Mais c'est au fil des rencontres et des opportunités que le projet prend forme. Durant sept ans, elle jongle entre ses cours de français et son travail de graphiste au lycée Notre-Dame de Sion d'Istanbul. En 2018, alors qu'elle reprend exclusivement un poste d'enseignante, elle décide de consacrer un peu de temps libre à ses projets personnels. Au fil des ans, elle met à jour son blog et retravaille la mise en page de ses images et de ses textes en utilisant ses compétences en infographie. Elle poursuit d'ailleurs les expériences graphiques, notamment par l’illustration et la mise en page de livres pour enfants.

En octobre 2022, elle participe au défi « İnktober » proposé sur les réseaux sociaux, produisant des dizaines de dessins à l'encre et à l'aquarelle sur le thème d'Istanbul. Suivant les conseils d'une amie, elle propose ses illustrations afin de participer au Printemps des Artistes du lycée français Sainte-Pulchérie à Beyoğlu. Elle y présente ses œuvres au public, et aussi la culture de la bande dessinée. Elle y rencontre alors le Consul général de Belgique, Tim Van Anderlecht, qui lui suggère d’écrire un livre. C’est le déclic : si ce livre n’est pas écrit maintenant, il ne le sera jamais, d’autant que cette demande est presque une mission d’intérêt national !

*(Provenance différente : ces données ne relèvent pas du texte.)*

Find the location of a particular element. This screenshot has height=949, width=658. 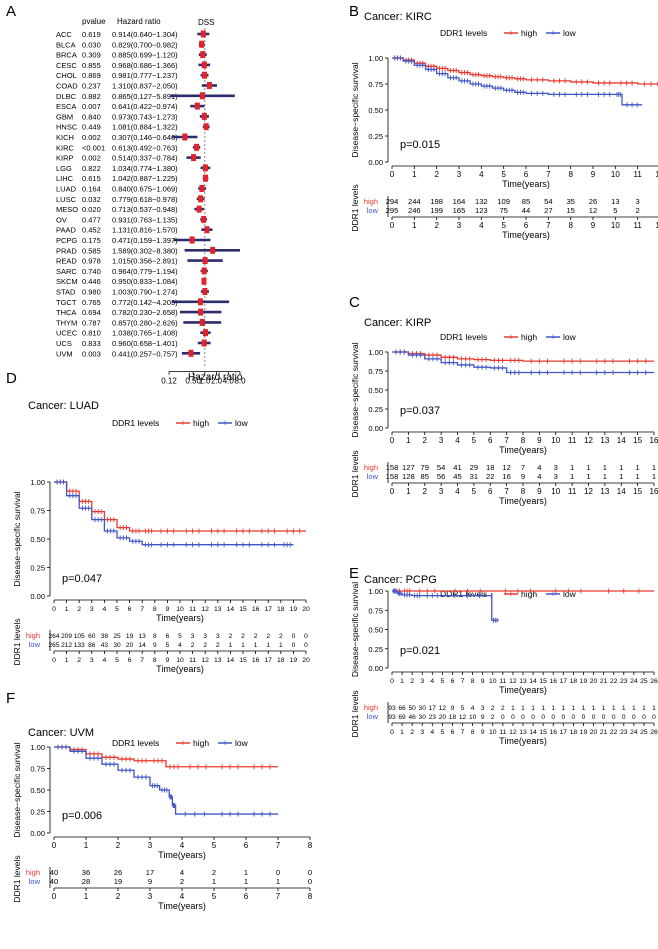

km-x-tick-label: 9 is located at coordinates (540, 440).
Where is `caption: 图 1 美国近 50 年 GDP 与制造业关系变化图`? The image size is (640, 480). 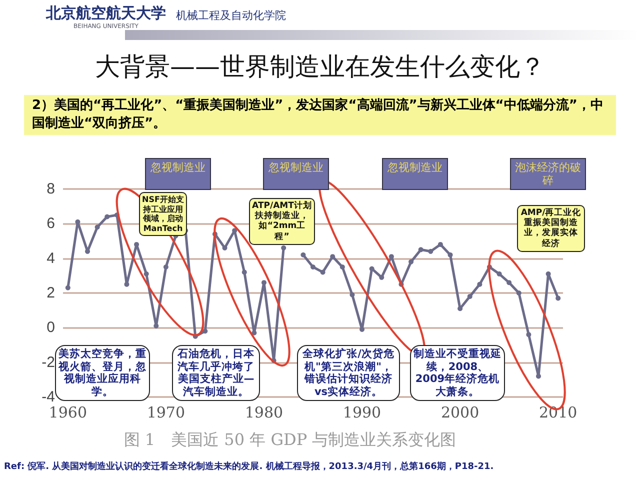
caption: 图 1 美国近 50 年 GDP 与制造业关系变化图 is located at coordinates (290, 440).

Elle commence donc à rassembler et organiser les lettres et les dessins créés au fil des ans, en prenant en compte les conseils de son entourage. Elle reprend les illustrations de l'İnktober et développe la Saga initiée depuis des années : deux enfants qui découvrent le monde, les relations familiales, la Turquie, Istanbul… Chaque scène est inspirée de la réalité et replacée dans un contexte plus pertinent pour illuminer les trésors de la ville. 

La lettre est écrite comme un acrostiche : elle est structurée en huit parties, et chaque partie se définit par un mot dont l'initiale est une lettre du mot « Istanbul », justifiant ainsi le titre de l'ouvrage, Lettres d'Istanbul. Mais le titre du livre renvoie aussi aux lettres que l'autrice envoie à sa famille en guise de nouvelles. L’ouvrage est monté au format italien (paysage), afin de proposer en regard des illustrations et des textes toutes les traductions en turc et en anglais (selon l’idée de Tim Van Anderlecht).

La société complexe de la Turquie est donc évoquée dans ce livre d’illustrations de façon subtile par l’humour, souvent venu de l’innocence des enfants. À l'origine, ce regard neuf et ingénu avait permis à l’autrice de parler de l’actualité de la Turquie à ses proches avec légèreté, non pas pour minimiser les évènements socio-politiques préoccupants ou oppressants, mais au contraire pour tenir bon. Comme elle le résume en parlant des problématiques politiques : « Je ne voulais pas que ce soit ça, nos échanges. »

Ainsi, une très large majorité des anecdotes trouvent leur origine dans le monde réel, dans la communication de l’autrice avec sa famille, mais la recontextualisation et le travail d’écriture permettent de s’approprier les histoires et de profiter du voyage littéraire stambouliote. Aussi, bien que l’histoire soit inspirée d’enfants, elle ne s’adresse pas à un lectorat jeunesse. Le public adulte et adolescent sera le seul à comprendre toutes les subtilités de l’humour belge entre politique, religion ou histoire millénaire de la ville, le tout dans un esprit « mi-logique, mi-imaginaire », pour reprendre Christine Duquenne.

Pour se procurer les Lettres d’Istanbul, il faut passer commande directement auprès de l’autrice Christine Duquenne. Il y a quelques exemplaires en vente à la librairie Pandora à Nişantaşı et à la librairie Robinson Crusoe 389 près du Tünel à Beyoğlu.